▸ **Brief 1**:
List each distinct percentage figure in the forum posts on fund fees.
▸ **Brief 2**:
From the forum posts on fund fees, quote the stretch from "Dividends: 37,727,065." through "a new light.".

▸ **Supplied text**:
___
To: Elroy who wrote (3486)1/25/2010 5:16:26 PM
From: JimisJim  Respond to of 34328
 
Many of them are in the high range vs. mutual funds... however, that is not the only slippage that occurs in terms of fees as the leveraged ETFs incur lots of daily fees that are counted separately from their stated annual fee/expense -- fees for trading futures and other paper instruments that make it possible for them to ATTEMPT to match 2X or 3X the daily movement in price of the underlying index. And these fees are deducted daily (from ETF NAV, not directly from investor as I understand it) as they clear their sheets for the next trading day.

Jim



To: Elroy who wrote (3486)1/25/2010 9:00:21 PM
From: Steve Felix  Read Replies (1) | Respond to of 34328
 
"and potentially make lots of money" Potentially for investors, guaranteed for the funds.

At a friends, talking about dividends, he told me he was invested in a dividend fund. AIM Diversified Dividend A | LCEAX

When I got home I had to look it up.

invescoaim.com

Expense ratio for the class A shares he owns is 1.01%.

Everything I wanted to see was on page 12.

Dividends: 37,727,065.

Total expenses: 12,438,224.

Fully 31% of their income went to fees and expenses. Advisory fees alone were 16.8% of income.

Puts their 1.01% expense ratio in a new light.
___
▸ **Data rows**:
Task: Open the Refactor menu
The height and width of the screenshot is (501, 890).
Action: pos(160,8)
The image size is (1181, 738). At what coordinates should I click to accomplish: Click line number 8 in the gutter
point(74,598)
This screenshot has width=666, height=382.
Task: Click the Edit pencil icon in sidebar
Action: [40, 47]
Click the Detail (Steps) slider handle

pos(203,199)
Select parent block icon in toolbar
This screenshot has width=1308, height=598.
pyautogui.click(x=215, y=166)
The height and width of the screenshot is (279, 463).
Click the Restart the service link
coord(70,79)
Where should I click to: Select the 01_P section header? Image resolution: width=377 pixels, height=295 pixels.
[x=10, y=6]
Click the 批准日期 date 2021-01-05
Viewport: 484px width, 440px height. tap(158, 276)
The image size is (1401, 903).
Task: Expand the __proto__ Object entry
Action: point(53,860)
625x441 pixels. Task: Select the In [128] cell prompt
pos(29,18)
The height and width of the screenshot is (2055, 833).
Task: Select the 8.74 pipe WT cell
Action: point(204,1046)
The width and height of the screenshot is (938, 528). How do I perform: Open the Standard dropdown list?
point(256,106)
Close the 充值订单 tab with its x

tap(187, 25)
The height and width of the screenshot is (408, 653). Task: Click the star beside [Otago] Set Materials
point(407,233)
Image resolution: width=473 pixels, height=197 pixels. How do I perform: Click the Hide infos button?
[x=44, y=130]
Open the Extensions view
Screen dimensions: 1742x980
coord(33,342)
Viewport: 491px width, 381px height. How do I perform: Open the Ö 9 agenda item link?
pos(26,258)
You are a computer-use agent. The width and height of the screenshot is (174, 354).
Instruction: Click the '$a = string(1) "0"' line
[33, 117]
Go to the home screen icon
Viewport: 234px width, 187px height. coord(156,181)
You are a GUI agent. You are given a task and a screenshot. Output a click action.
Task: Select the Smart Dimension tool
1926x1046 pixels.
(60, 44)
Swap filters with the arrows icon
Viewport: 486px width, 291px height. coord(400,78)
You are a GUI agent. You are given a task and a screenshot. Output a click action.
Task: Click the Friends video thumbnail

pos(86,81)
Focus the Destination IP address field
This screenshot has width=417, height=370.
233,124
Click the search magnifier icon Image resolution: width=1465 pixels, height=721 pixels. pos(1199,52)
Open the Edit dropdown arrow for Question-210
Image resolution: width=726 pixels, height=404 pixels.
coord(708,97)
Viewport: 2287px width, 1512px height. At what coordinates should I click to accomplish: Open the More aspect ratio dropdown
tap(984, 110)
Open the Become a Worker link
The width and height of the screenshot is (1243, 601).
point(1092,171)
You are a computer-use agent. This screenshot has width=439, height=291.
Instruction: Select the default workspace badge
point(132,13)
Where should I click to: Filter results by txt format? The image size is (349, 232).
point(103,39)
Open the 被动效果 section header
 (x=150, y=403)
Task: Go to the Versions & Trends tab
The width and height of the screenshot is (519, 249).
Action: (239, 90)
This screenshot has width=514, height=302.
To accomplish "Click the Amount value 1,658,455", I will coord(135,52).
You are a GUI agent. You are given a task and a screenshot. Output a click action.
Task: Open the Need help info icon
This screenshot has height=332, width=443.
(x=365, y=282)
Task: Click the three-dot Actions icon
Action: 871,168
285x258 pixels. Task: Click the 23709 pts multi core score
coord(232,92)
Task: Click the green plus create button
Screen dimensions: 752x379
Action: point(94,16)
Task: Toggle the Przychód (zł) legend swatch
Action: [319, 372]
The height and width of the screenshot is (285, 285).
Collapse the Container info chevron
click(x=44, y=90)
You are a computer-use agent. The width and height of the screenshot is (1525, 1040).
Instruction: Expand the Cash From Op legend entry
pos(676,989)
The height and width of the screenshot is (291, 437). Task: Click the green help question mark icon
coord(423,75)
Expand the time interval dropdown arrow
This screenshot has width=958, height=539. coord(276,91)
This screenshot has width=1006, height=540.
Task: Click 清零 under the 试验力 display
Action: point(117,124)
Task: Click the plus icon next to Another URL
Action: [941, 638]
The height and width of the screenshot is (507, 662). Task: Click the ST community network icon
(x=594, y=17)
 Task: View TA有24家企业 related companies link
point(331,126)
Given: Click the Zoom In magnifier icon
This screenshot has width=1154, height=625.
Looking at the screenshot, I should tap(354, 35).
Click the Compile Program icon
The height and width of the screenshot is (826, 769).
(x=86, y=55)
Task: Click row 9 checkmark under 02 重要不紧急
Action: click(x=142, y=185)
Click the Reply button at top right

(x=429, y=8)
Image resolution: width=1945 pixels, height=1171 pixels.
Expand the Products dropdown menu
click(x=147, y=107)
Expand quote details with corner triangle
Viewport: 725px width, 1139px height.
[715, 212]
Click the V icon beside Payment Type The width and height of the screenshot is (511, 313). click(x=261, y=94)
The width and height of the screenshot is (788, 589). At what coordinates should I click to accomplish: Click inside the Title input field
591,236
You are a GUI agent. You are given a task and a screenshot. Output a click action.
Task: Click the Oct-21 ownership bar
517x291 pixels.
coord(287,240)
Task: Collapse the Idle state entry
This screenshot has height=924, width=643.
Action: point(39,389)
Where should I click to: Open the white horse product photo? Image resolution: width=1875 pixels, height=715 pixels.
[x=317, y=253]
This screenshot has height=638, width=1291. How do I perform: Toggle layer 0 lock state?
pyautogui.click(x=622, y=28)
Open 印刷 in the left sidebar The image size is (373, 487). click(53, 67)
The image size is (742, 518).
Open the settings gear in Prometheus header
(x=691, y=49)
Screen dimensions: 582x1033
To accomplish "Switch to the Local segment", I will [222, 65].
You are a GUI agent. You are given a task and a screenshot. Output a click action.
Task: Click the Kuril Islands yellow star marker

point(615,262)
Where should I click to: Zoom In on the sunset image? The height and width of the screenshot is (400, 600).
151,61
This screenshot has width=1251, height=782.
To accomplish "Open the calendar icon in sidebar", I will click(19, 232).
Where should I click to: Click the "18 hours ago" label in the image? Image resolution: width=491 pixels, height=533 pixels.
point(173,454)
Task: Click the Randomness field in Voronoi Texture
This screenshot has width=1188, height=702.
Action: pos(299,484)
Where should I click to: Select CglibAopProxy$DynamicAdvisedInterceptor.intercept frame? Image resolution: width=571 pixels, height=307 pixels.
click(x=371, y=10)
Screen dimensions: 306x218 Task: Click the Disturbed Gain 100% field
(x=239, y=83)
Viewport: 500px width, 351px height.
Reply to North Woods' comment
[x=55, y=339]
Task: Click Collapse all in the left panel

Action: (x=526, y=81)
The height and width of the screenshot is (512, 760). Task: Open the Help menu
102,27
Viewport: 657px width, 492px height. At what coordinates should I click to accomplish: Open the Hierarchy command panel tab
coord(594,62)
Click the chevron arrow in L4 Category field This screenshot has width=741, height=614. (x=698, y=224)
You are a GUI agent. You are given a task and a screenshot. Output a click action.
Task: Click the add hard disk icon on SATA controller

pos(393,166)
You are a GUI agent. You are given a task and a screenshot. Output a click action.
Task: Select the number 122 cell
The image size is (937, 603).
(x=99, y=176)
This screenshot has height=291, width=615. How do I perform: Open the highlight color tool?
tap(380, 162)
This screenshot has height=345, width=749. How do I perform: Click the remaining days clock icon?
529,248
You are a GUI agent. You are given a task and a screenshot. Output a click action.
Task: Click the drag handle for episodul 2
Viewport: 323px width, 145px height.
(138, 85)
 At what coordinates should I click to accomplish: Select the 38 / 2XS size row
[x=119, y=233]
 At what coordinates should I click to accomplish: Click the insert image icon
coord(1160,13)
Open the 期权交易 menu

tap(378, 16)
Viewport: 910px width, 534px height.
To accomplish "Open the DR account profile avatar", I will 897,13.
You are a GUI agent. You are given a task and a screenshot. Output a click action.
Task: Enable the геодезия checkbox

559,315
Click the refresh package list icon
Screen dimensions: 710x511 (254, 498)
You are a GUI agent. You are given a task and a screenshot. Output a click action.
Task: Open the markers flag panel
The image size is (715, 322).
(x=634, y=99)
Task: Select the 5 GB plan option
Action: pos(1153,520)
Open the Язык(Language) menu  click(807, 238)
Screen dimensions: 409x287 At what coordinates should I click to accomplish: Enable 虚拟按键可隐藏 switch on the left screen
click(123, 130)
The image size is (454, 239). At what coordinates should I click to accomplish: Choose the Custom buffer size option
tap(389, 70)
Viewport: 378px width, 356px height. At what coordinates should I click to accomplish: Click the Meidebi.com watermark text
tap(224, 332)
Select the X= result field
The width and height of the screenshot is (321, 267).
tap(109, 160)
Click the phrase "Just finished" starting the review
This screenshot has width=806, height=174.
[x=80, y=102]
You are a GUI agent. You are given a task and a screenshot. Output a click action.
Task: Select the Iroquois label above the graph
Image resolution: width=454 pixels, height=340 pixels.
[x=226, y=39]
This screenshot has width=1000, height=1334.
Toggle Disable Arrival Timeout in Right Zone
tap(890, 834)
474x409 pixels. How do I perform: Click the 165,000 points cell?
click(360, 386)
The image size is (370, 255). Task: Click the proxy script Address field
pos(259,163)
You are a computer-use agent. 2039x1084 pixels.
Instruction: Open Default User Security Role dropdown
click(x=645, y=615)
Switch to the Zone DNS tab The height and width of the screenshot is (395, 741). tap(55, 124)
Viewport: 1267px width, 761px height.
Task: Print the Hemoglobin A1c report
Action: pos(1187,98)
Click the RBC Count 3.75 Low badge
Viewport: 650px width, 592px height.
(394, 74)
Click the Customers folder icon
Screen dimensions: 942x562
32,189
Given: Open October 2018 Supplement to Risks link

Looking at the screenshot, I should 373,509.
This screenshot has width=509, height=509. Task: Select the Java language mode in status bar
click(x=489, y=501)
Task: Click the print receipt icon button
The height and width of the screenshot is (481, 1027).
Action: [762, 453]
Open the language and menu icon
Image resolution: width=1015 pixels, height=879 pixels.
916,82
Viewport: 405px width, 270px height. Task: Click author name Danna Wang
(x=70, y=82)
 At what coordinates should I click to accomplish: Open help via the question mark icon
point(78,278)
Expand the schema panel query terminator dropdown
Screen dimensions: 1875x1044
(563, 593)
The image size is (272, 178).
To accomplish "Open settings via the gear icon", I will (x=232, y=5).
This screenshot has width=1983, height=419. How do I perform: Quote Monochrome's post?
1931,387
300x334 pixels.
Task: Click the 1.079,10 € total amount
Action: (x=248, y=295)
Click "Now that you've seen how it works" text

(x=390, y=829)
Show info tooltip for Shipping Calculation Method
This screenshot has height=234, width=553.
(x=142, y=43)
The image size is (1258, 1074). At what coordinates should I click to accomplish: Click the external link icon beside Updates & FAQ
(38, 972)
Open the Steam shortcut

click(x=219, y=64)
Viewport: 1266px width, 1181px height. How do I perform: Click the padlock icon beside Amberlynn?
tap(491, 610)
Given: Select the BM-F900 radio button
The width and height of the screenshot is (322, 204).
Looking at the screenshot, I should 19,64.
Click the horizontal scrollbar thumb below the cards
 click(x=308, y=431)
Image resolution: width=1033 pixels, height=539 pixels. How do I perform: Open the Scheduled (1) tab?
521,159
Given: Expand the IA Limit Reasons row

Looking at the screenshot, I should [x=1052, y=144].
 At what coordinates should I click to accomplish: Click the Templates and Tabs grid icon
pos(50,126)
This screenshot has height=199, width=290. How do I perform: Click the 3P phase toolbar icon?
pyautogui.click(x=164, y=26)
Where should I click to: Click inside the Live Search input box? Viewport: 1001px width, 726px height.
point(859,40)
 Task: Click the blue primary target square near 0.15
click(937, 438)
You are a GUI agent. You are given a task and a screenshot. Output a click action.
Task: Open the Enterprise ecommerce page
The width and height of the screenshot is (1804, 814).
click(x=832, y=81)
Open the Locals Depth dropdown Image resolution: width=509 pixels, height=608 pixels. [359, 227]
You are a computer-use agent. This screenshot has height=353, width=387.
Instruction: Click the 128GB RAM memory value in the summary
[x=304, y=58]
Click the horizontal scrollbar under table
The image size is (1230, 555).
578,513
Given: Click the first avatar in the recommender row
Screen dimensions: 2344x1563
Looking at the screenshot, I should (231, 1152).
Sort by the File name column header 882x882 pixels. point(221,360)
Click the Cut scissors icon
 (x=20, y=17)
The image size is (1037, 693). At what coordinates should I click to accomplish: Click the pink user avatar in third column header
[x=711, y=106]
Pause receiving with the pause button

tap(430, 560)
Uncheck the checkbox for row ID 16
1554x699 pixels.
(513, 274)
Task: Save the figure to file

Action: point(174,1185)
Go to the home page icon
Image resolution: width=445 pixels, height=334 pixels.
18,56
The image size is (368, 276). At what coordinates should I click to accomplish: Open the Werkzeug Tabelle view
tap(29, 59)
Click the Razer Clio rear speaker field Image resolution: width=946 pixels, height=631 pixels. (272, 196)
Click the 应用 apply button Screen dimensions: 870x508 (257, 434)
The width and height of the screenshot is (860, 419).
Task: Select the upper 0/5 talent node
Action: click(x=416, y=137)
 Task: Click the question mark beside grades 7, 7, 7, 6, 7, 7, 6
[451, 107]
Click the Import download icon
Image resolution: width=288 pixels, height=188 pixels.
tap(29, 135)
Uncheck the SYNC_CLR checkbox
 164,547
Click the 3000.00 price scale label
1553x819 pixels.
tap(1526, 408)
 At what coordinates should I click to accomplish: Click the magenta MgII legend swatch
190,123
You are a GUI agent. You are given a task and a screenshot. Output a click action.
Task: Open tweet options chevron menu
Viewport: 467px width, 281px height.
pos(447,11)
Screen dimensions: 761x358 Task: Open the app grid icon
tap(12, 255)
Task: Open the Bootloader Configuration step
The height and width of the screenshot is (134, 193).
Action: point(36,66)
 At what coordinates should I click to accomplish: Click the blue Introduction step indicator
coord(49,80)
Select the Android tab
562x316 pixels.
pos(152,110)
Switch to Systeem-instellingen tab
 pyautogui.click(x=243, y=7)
___
▸ **Task result 1**:
1.01%, 31%, 16.8%

▸ **Task result 2**:
Dividends: 37,727,065.

Total expenses: 12,438,224.

Fully 31% of their income went to fees and expenses. Advisory fees alone were 16.8% of income.

Puts their 1.01% expense ratio in a new light.